Airline Problems Mount As Demand Slows

The International Air Transport Association (IATA) released international traffic data for June that showed a continued slowing of demand growth for air transport. Passenger demand growth fell to 3.8 percent, the lowest level since 2003. Passenger load factors dropped to 77.6 percent, 1.2 percentage points below the 78.8 percent recorded for June 2007.
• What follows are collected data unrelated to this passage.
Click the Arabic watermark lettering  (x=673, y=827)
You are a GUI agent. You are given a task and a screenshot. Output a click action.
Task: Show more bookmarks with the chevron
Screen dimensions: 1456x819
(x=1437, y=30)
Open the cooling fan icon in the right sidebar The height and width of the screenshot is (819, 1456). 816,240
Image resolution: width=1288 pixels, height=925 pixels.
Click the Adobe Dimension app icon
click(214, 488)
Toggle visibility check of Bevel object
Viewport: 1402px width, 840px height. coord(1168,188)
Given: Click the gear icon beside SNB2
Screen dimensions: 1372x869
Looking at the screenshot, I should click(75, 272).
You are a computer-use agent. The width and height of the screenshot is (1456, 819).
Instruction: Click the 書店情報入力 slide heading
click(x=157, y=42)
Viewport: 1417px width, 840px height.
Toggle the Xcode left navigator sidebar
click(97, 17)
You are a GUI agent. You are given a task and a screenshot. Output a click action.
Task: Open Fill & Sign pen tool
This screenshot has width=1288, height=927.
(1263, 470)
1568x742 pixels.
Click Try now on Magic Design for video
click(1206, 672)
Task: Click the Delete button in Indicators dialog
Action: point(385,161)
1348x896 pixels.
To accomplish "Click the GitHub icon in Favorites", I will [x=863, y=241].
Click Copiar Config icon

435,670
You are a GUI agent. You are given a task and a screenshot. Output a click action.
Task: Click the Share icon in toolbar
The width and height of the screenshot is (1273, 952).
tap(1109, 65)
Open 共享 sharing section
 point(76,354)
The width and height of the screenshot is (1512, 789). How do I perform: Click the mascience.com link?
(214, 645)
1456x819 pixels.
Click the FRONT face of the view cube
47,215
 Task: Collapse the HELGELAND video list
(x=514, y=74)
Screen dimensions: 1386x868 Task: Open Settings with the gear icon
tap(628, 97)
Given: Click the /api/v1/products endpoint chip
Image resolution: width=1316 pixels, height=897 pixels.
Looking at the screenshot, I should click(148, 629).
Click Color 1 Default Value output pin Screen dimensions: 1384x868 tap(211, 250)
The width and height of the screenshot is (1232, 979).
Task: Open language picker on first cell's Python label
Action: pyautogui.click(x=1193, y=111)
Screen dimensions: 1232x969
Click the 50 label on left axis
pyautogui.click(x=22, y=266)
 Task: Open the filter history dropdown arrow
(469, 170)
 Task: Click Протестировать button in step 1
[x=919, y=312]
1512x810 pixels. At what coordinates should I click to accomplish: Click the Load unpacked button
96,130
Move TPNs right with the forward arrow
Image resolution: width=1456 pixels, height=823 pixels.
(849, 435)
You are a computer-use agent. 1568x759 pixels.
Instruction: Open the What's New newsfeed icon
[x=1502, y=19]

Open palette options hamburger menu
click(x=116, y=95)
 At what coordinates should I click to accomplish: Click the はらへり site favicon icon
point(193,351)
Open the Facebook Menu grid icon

“The global economic turbulence clearly shows in the 0.8 percent drop in freight volumes compared to last year. Although the passenger demand grew by 3.8 percent, this is the slowest growth that we have seen since the industry was hit by the SARS crisis in 2003. With consumer and business confidence falling and sky-high oil prices, the situation will get a lot worse,” said Giovanni Bisignani, Director General and CEO of IATA.

“The airline sector is in trouble. Losses this year could reach US$6.1 billion, more than wiping out the US$5.6 billion that airlines made in 2007. Falling demand and rising costs are reshaping the industry,” said Bisignani.

“To survive the crisis, urgent action is needed. Airports and air navigation service providers must come to the table with efficiencies that deliver cost savings. Labor must understand that efficiency is the only path to job security. And governments must stop crazy taxation and give airlines the freedom to merge and consolidate where it makes business sense.”

Global passenger traffic growth of 3.8 percent is well below the 5.4 percent recorded year-to-date, IATA said. Capacity growth of 5.5 percent outstripped demand, pushing the passenger load factor down to 77.6 percent. North American airlines saw demand growth drop to 4.4 percent in June (sharply down from the 8.2 percent growth recorded in May). Domestic traffic in the U.S. contracted by almost 4 percent, while European airlines saw demand drop to 2.1 percent (compared to 4.1 percent in May).